## DESKRIPSI SOAL
Ringkas kutipan bacaan di bawah ini dalam dua kalimat.

## KUTIPAN BACAAN
Dengan penuh semangat beliau menyampaikan pentingnya menciptakan
ilmuwan. Beliau menyampaikan Indonesia
memerlukan banyak saintis yang nanti akan membawa kemajuan negara ini. Beliau juga menyampaikan saat ini Indonesia
kalah dalam persaingan industri karena minimnya ilmuwan.
Sebagai
guru yang sudah mengajar lebih dari 35 tahun, saya memahami kerisauan rekan
guru mudah tersebut. Saya juga yakin
beliau adalah guru muda yang pandai dan idealis. Apalagi beliau menyebutkan sebagai lulusan
Unversitas Airlangga. Dugaan saya beliau
adalah orang muda yang idealis dan ingin meningkatkan kuliatas pendidikan di
Indonesia. Dan karena bidangnya IPA
(mungkin Fisika atau Biologi atau Kimia, saya tidak sempat menanyakan), maka
membimbing siswa SMP yang diasuh menjadi saintis. Keinginan untuk menjadikan anak-anak
Indonesia sejajar dengan rekannya di negara maju, mendorong teman guru muda itu
menjadi ilmuwan yang tangguh.

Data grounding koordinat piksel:
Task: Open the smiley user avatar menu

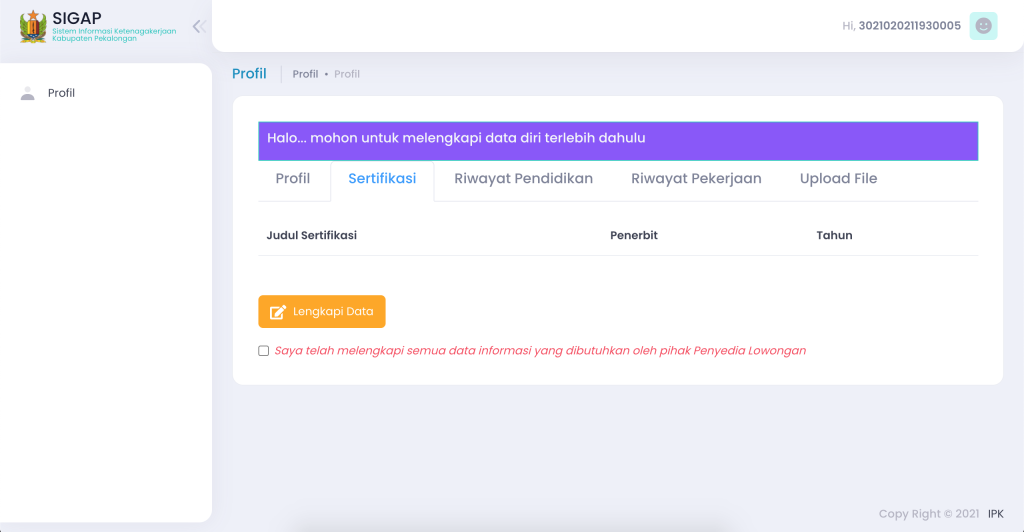Action: click(x=983, y=26)
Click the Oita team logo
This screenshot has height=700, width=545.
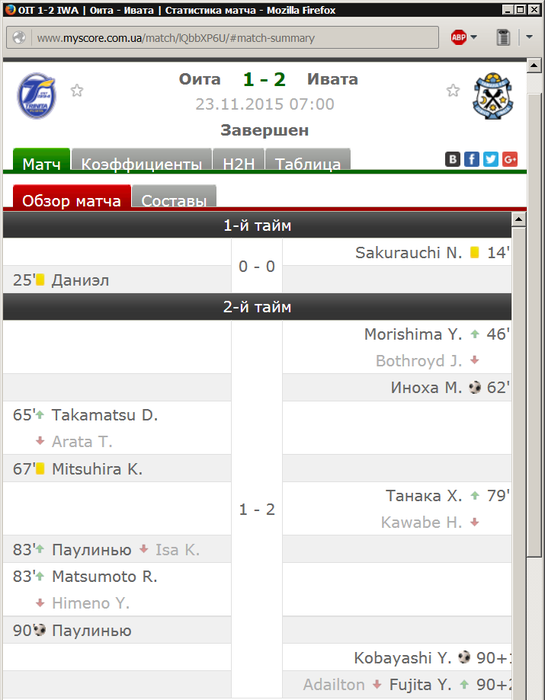pos(37,96)
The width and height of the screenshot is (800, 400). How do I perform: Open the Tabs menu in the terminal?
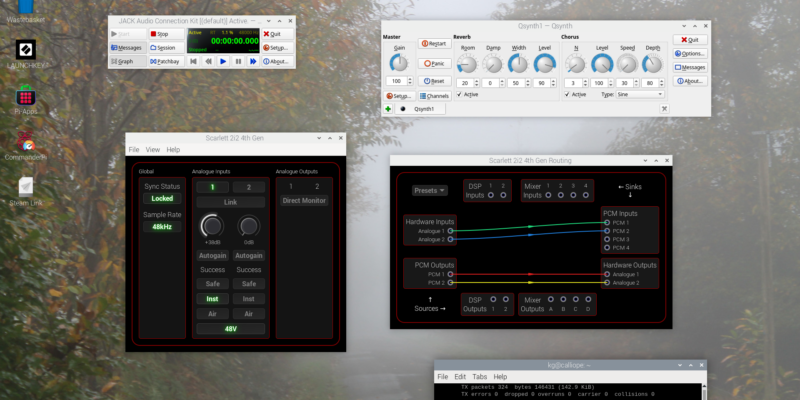[x=480, y=377]
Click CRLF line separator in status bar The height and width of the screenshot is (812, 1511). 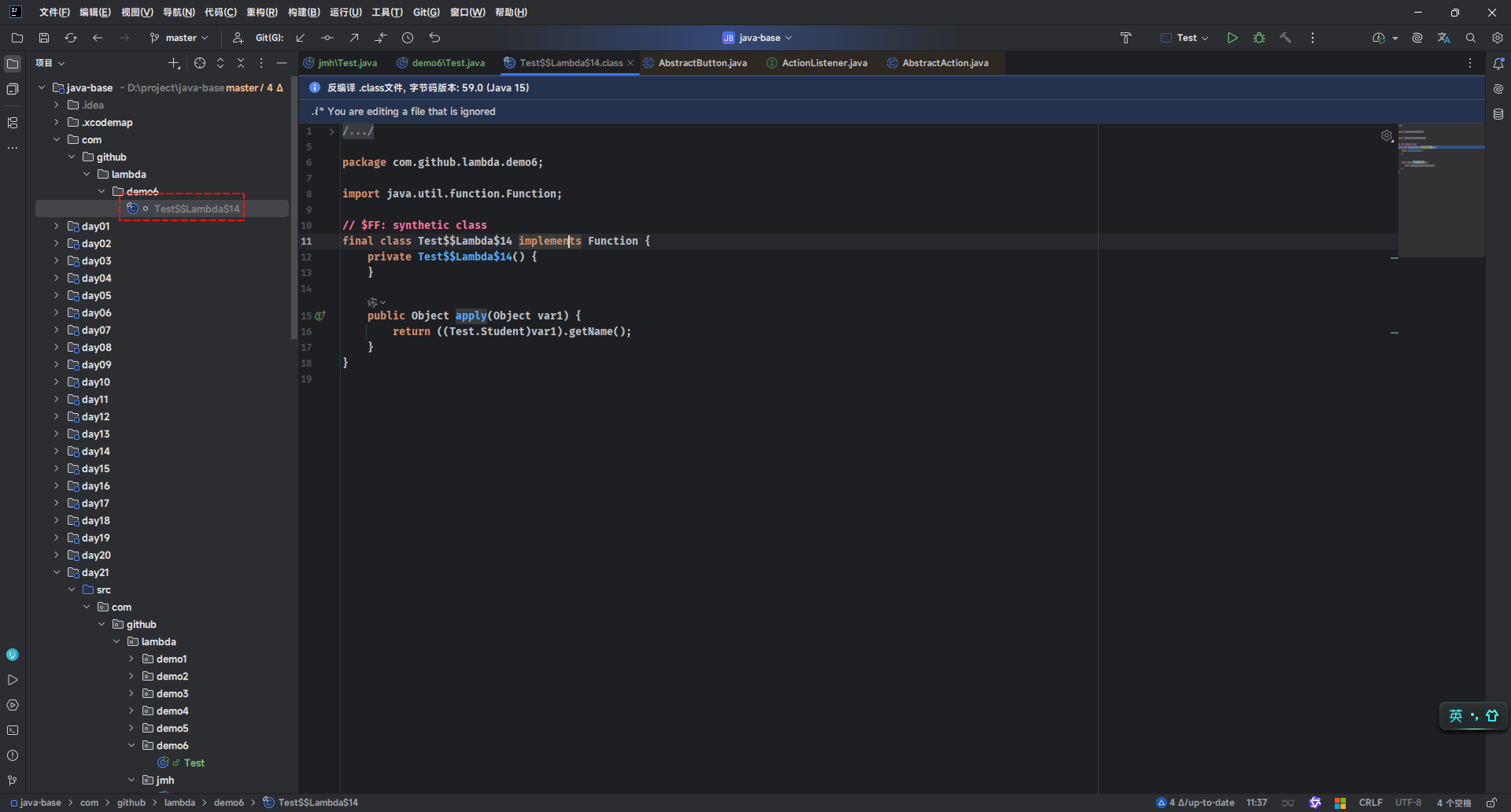click(1370, 803)
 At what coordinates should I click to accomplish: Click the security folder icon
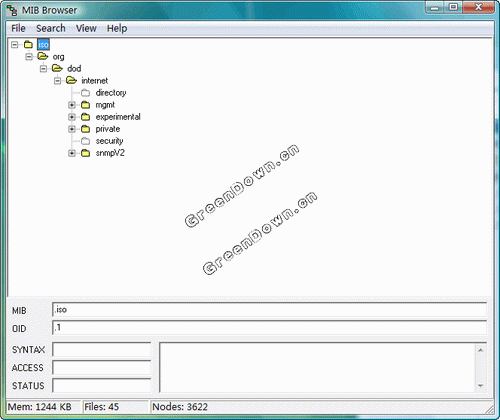point(86,141)
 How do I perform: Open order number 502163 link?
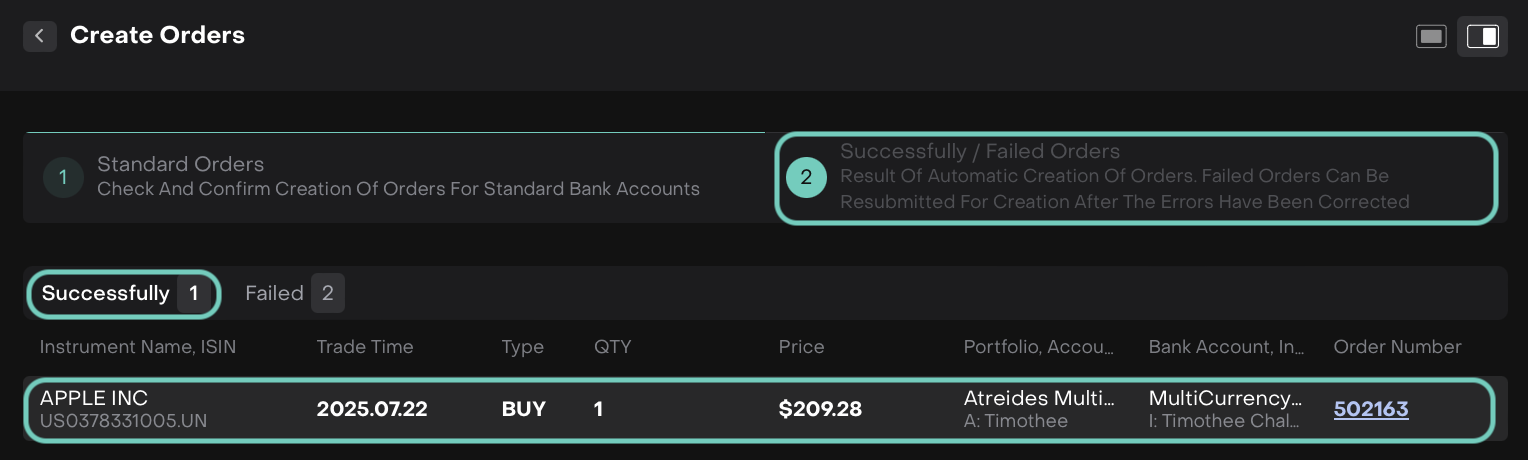click(1371, 409)
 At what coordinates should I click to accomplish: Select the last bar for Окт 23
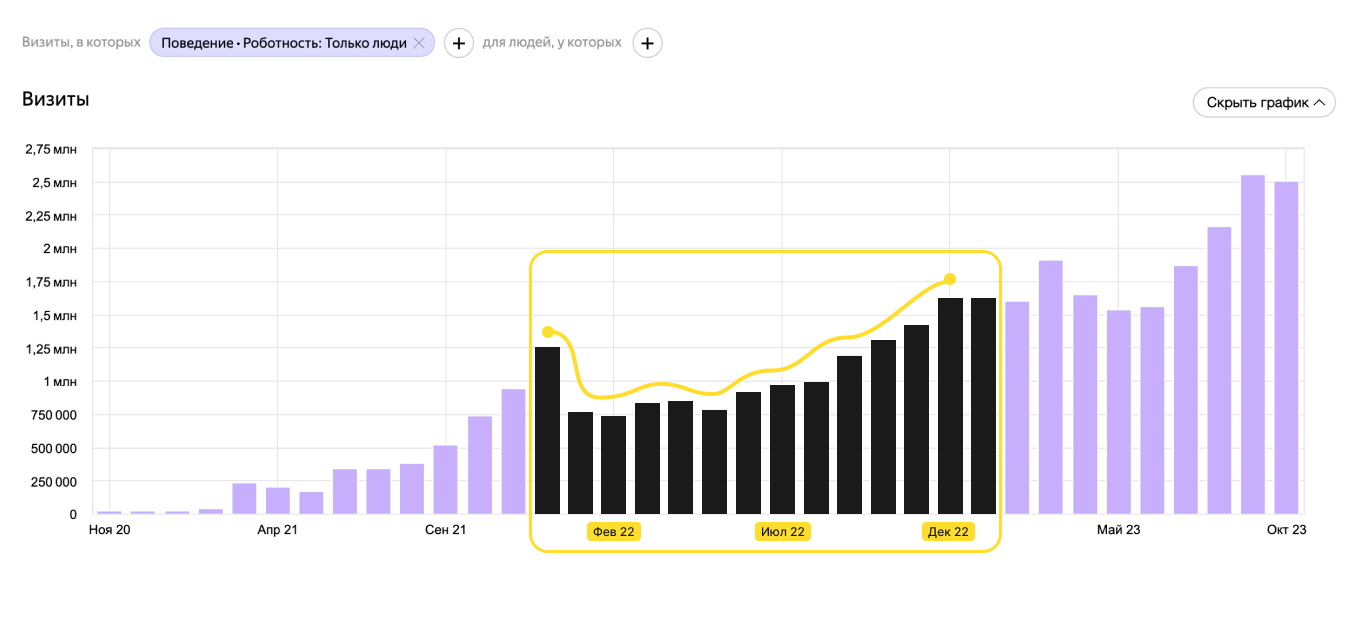pos(1286,347)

## KOTAK JAWABAN
Seorang guru muda dengan penuh semangat menyampaikan pentingnya menciptakan ilmuwan karena Indonesia memerlukan banyak saintis untuk kemajuan negara dan saat ini kalah dalam persaingan industri akibat minimnya ilmuwan. Penulis, yang sudah mengajar lebih dari 35 tahun, memahami kerisauan tersebut dan menduga guru muda itu pandai, idealis, serta ingin meningkatkan kualitas pendidikan di Indonesia dengan membimbing siswa SMP menjadi saintis.